■TEXT

 Jul 7,2025

■東京の戦争

 吉村昭の「東京の戦争」(2001年)は著者が十代の時、実際に東京で体験した戦中、戦後の様子を記したもの。

歴史書などで読む戦中戦後の様子とは異なり、市井の人としてその場にいた記憶はかなりリアリティがあります。例えば、東京が初の空襲を受けた1942年4月、著者は超低空で侵入してくるB-25を物干し台から目撃し、機体の星のマークや、風防の中にオレンジ色のスカーフを巻いた飛行士がはっきり見えたとあります。戦況はまだ日本の連戦連勝だったので、捕獲した爆撃機をデモンストレーションで飛ばしていると思ったそうです。

また、戦中は比較的保たれていた社会秩序は戦後になると乱れ、電車の中のつり革がひとつ残らず切り落とされ、シートの生地も切り取られているのを不思議に思っていたところ、それらは闇市で売られていたとのこと。つり革の輪はバッグの持ち手となり、シート生地は靴磨きの布に適していて、戦後、街にあふれた靴磨きの人々の使っていた布がこの見慣れた電車のシートの生地だったというケースも多かったとのことです。

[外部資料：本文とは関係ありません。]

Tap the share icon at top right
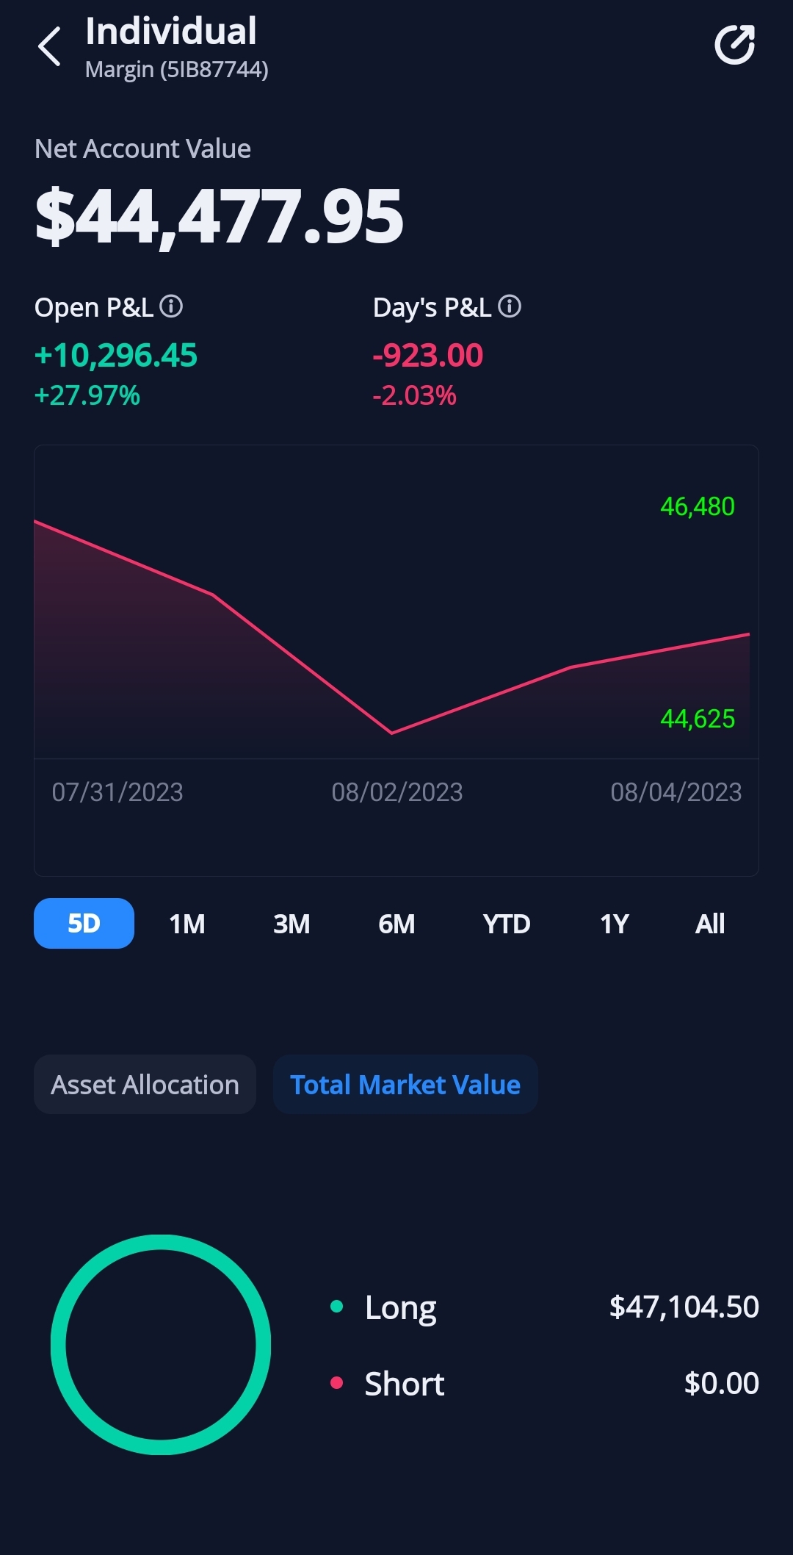pyautogui.click(x=735, y=46)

さらに焼野原になった東京では電信柱も焼け、炭化した頭部がわずかに地面から出ている状態で、そこを掘り起こしている人がいました。それは地中に残っている焼けていない部分の木を掘り起こし、薪として売るためで、著者は呆気にとられたと同時に、この男の目の付けどころに感心したと記してあります。